About this task: Leave every picture out, and write out the remaining entries exactly.

Task input:

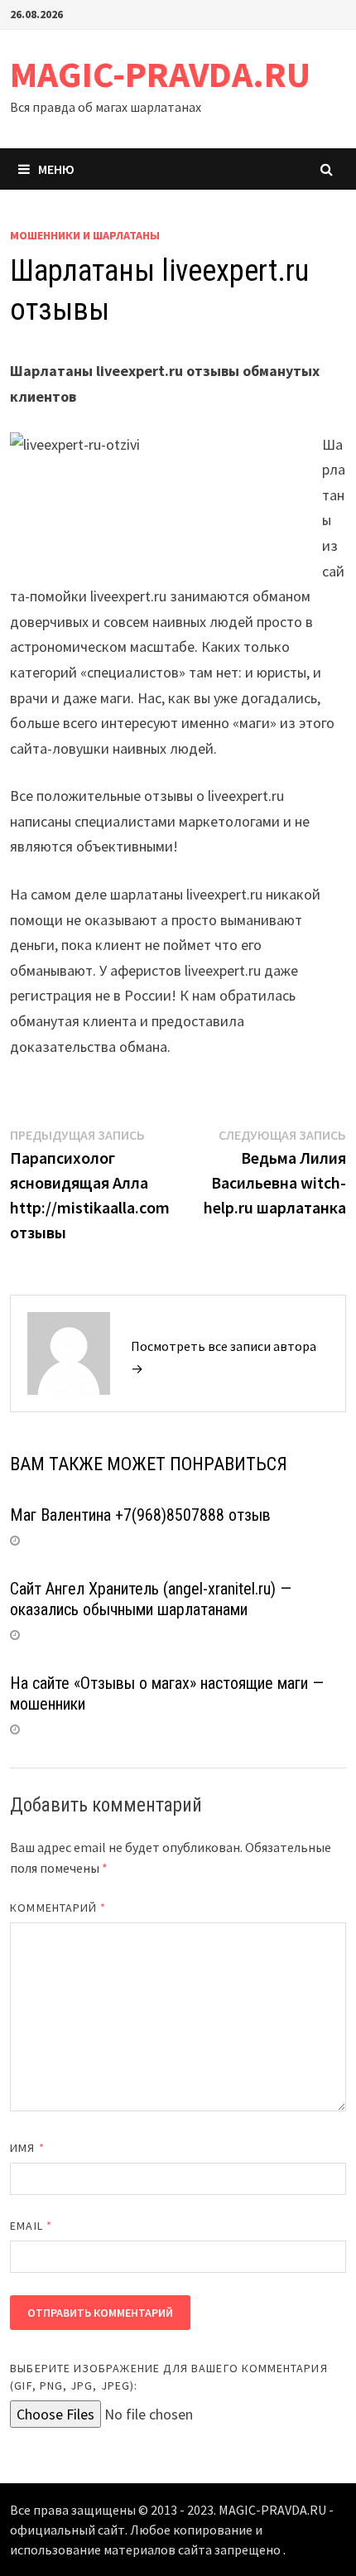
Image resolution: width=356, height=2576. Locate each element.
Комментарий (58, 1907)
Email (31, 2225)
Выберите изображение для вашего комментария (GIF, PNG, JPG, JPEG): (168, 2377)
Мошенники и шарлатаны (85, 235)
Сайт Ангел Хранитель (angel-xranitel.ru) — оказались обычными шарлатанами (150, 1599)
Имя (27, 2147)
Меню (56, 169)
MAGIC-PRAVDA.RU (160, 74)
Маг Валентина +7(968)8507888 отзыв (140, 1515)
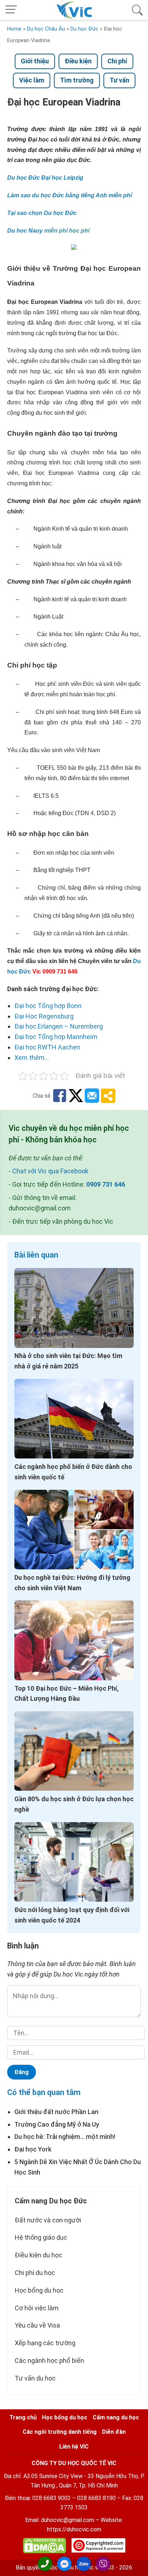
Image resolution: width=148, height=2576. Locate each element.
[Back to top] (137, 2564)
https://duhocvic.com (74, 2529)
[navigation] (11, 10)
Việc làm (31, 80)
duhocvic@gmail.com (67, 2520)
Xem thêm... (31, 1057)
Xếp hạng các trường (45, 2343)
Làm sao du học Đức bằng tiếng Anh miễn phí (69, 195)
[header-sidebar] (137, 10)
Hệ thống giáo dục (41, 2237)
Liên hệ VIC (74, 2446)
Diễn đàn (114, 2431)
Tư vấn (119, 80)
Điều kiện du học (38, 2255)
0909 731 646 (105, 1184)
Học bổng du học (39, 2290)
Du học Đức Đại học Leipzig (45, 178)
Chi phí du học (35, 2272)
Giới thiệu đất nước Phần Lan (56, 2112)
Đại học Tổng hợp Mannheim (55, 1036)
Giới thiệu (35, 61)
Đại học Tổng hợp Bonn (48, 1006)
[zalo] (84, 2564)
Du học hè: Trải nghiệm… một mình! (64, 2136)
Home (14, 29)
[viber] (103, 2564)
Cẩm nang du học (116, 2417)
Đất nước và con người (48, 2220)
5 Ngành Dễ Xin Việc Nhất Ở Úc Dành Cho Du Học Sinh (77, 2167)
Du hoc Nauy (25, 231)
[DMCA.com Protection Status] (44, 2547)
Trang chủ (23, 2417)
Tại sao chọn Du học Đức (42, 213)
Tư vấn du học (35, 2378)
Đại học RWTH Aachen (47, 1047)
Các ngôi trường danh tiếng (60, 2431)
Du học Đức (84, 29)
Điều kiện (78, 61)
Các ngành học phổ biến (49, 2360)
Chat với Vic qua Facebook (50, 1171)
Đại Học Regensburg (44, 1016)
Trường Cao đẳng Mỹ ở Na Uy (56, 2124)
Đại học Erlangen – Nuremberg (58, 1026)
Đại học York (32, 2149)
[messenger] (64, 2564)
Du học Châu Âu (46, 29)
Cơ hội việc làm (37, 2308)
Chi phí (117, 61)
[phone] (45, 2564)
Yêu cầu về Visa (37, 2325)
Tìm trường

Final answer:
Image resolution: width=356, height=2576. Locate each element.
Комментарий (58, 1907)
Email (31, 2225)
Выберите изображение для вашего комментария (GIF, PNG, JPG, JPEG): (168, 2377)
Мошенники и шарлатаны (85, 235)
Сайт Ангел Хранитель (angel-xranitel.ru) — оказались обычными шарлатанами (150, 1599)
Имя (27, 2147)
Меню (56, 169)
MAGIC-PRAVDA.RU (160, 74)
Маг Валентина +7(968)8507888 отзыв (140, 1515)
Image resolution: width=148, height=2576. Locate each element.
[Back to top] (137, 2564)
https://duhocvic.com (74, 2529)
[navigation] (11, 10)
Việc làm (31, 80)
duhocvic@gmail.com (67, 2520)
Xem thêm... (31, 1057)
Xếp hạng các trường (45, 2343)
Làm sao du học Đức bằng tiếng Anh miễn phí (69, 195)
[header-sidebar] (137, 10)
Hệ thống giáo dục (41, 2237)
Liên hệ VIC (74, 2446)
Diễn đàn (114, 2431)
Tư vấn (119, 80)
Điều kiện du học (38, 2255)
0909 731 646 (105, 1184)
Học bổng du học (39, 2290)
Du học Đức Đại học Leipzig (45, 178)
Chi phí du học (35, 2272)
Giới thiệu đất nước Phần Lan (56, 2112)
Đại học Tổng hợp Mannheim (55, 1036)
Giới thiệu (35, 61)
Đại học Tổng hợp Bonn (48, 1006)
[zalo] (84, 2564)
Du học hè: Trải nghiệm… một mình! (64, 2136)
Home (14, 29)
[viber] (103, 2564)
Cẩm nang du học (116, 2417)
Đất nước và con người (48, 2220)
5 Ngành Dễ Xin Việc Nhất Ở Úc Dành Cho Du Học Sinh (77, 2167)
Du hoc Nauy (25, 231)
[DMCA.com Protection Status] (44, 2547)
Trang chủ (23, 2417)
Tại sao chọn Du học Đức (42, 213)
Tư vấn du học (35, 2378)
Đại học RWTH Aachen (47, 1047)
Các ngôi trường danh tiếng (60, 2431)
Du học Đức (84, 29)
Điều kiện (78, 61)
Các ngành học phổ biến (49, 2360)
Chat với Vic qua Facebook (50, 1171)
Đại Học Regensburg (44, 1016)
Trường Cao đẳng Mỹ ở Na Uy (56, 2124)
Đại học Erlangen – Nuremberg (58, 1026)
Đại học York (32, 2149)
[messenger] (64, 2564)
Du học Châu Âu (46, 29)
Cơ hội việc làm (37, 2308)
Chi phí (117, 61)
[phone] (45, 2564)
Yêu cầu về Visa (37, 2325)
Tìm trường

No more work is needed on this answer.